Gardner’s support for personhood laws, along with his hostility to the Affordable Care Act—including its requirement that insurance plans cover birth control—made the contraception question a vulnerable spot for a candidate running in a swing state such as Colorado. So Gardner tried an unusual move, arguing that he had an alternative to the ACA contraception coverage: make the pill over-the-counter. He didn’t address paying for it, as the ACA does, and Congress has no power to make drugs over-the-counter anyway. Still, it was enough to prop up Gardner’s claim that he wasn’t anti-contraception, helping him to beat Democrat Mark Udall. 

Now Gardner has introduced a bill in the Senate that he claims is about making over-the-counter pills happen. As Gardner’s website explains, the bill would fast-track any Food and Drug Administration applications from drug companies for over-the-counter status for birth control pills; it would also allow insurance companies to cover over-the counter drugs. 
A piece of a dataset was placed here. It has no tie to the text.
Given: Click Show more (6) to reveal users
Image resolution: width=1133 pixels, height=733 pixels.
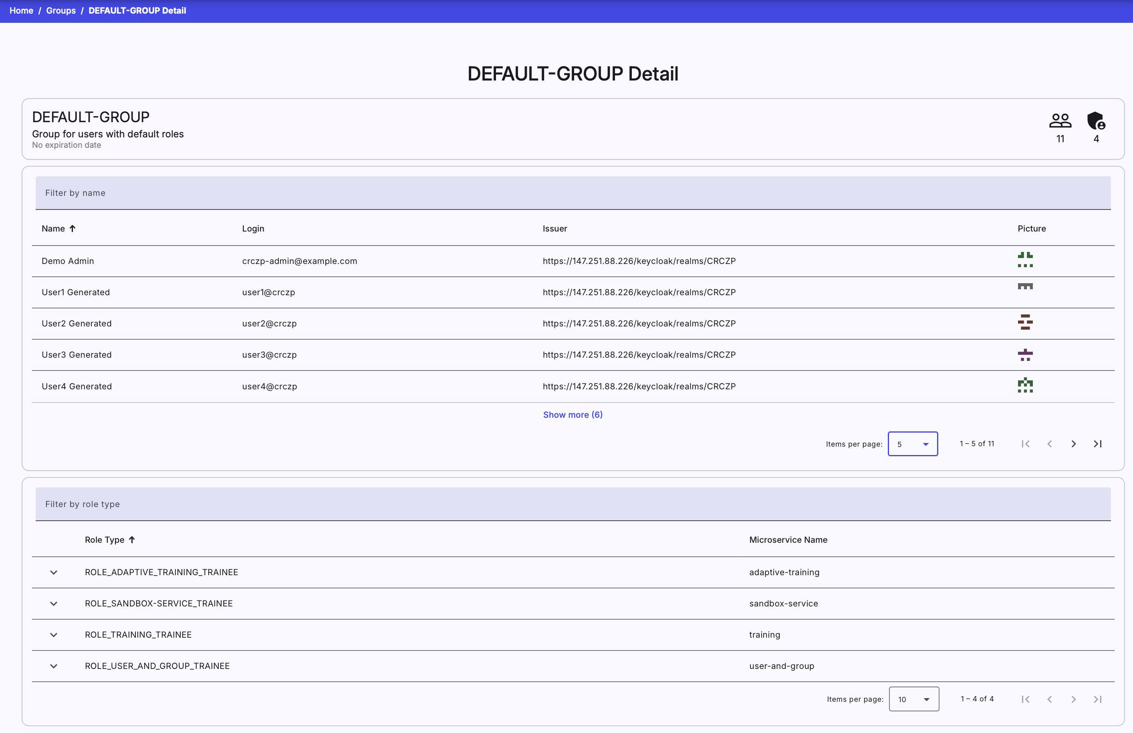Looking at the screenshot, I should (573, 415).
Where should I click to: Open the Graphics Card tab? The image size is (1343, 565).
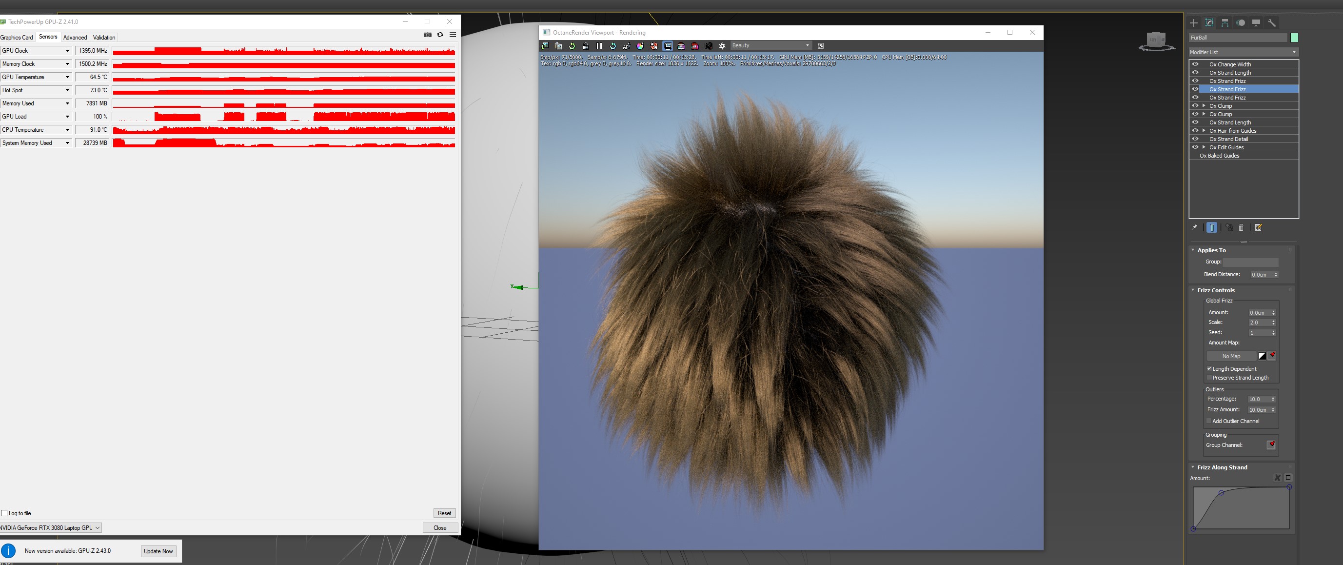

In theory, it would be great if you could get OTC birth control pills and even have insurance cover it. But Gardner’s bill won’t do anything to make that happen—it’s just a feint. Even on the slim chance it passes, it doesn’t actually do anything. Drug companies that make the pill have never applied for OTC status, and there’s zero reason to think they will start now just for a minor fee waiver and a promise that their applications will be read promptly. And insurance companies likely wouldn’t pay for OTC pills if they don’t have to. This bill is a lot of posturing to create the illusion of a pro-contraception stance. 

If Gardner actually wanted women to have contraception, he has plenty of better options. In his home state of Colorado, Republicans have waged war on a program that actually got contraception into women’s hands, a program so effective that it lowered the teen birthrate in the state by 40 percent over five years and saved the state $42.5 million in health care expenditures. The program offered free IUDs to low-income teenagers and women who wanted them, but Republicans in the state killed it, at least partly over concerns that girls would see this as permission to have sex. “I hear the stories of young girls who are engaged, very prematurely, in sexual activity, and I see firsthand the devastation that happens to them,” state Rep. Kathleen Conti argued. There is no evidence, by the way, that IUD access increases sexual activity in teenagers.